-- PASSAGE TO READ follows --
One of the most beloved sources of power is solar panels. Here in Kenya it has been pushed as the biggest technology that will take care of the last mile power connection in rural homes. Through programmes such as M-KOPA, solar power has been able to penetrate almost every homestead in countries such as Kenya. But solar panels have a very huge drawback – they only work during the day. The solution has always been to include a battery pack in the package so that when the sun is up, the solar panel can charge the battery. But what if the solar panels could work at night too? Here comes the anti-solar panels that aims to achieve just that.
Researchers from the University of California looked at the problem of solar panels working only during the day and asked themselves if they could find a solution to the problem, and what they came up with was anti-solar panels. This is a technology that works in complete reverse of the solar panels. Typically solar panels work by allowing photons from the sun to knock out electrons in a silicon photovoltaic cell, made by doping the top layer of the silicon with phosphorus and the bottom layer with boron, so that the sandwich silicon cell can have an electric energy potential. The potential helps to propel the knocked off electrons from the cell to adjacent cells all the way to collecting plates at the edge of the solar panel, from where the electrons are conducted through wires like any other electric energy.
-- PASSAGE TO READ concluded --
EXPLORE THE MATERIAL:
#1 Name every chemical element that the passage on anti-solar panels mentions.
#2 In the passage on anti-solar panels, where are the researchers who developed anti-solar panels from?
#3 From the passage on anti-solar panels, copy the part from "One of the most" to "achieve just that." word for word.
-- DATA EXCERPTS follows --
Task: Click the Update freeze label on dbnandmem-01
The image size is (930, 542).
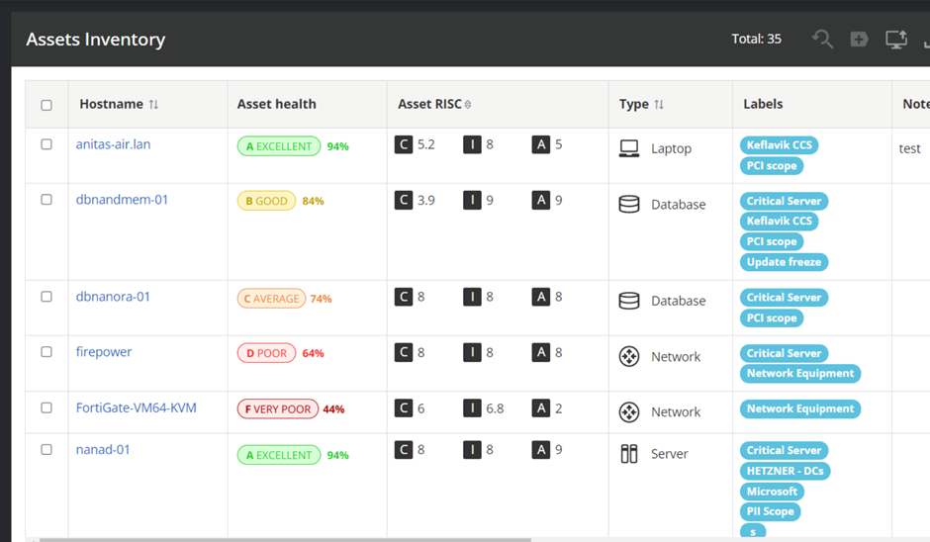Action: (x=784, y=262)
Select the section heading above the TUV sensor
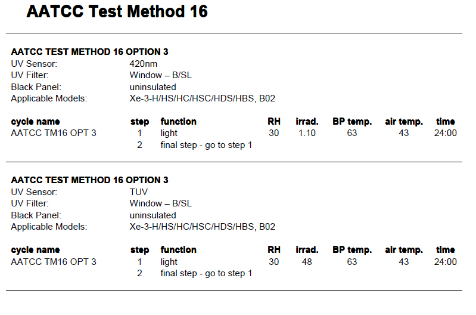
-- DATA EXCERPTS concluded --
-- DATA EXCERPTS follows --
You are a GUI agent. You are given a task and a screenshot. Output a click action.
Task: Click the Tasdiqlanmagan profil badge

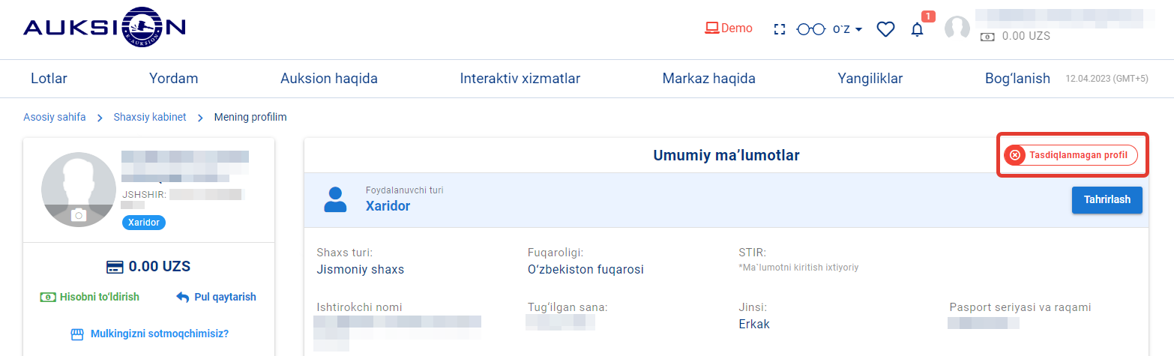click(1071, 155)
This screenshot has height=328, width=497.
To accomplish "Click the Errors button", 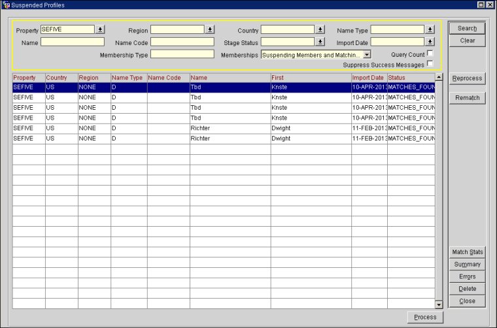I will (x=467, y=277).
-- DATA EXCERPTS concluded --
ANSWERS TO EACH TASK:
#1 Silicon, phosphorus, boron

#2 The University of California

#3
One of the most beloved sources of power is solar panels. Here in Kenya it has been pushed as the biggest technology that will take care of the last mile power connection in rural homes. Through programmes such as M-KOPA, solar power has been able to penetrate almost every homestead in countries such as Kenya. But solar panels have a very huge drawback – they only work during the day. The solution has always been to include a battery pack in the package so that when the sun is up, the solar panel can charge the battery. But what if the solar panels could work at night too? Here comes the anti-solar panels that aims to achieve just that.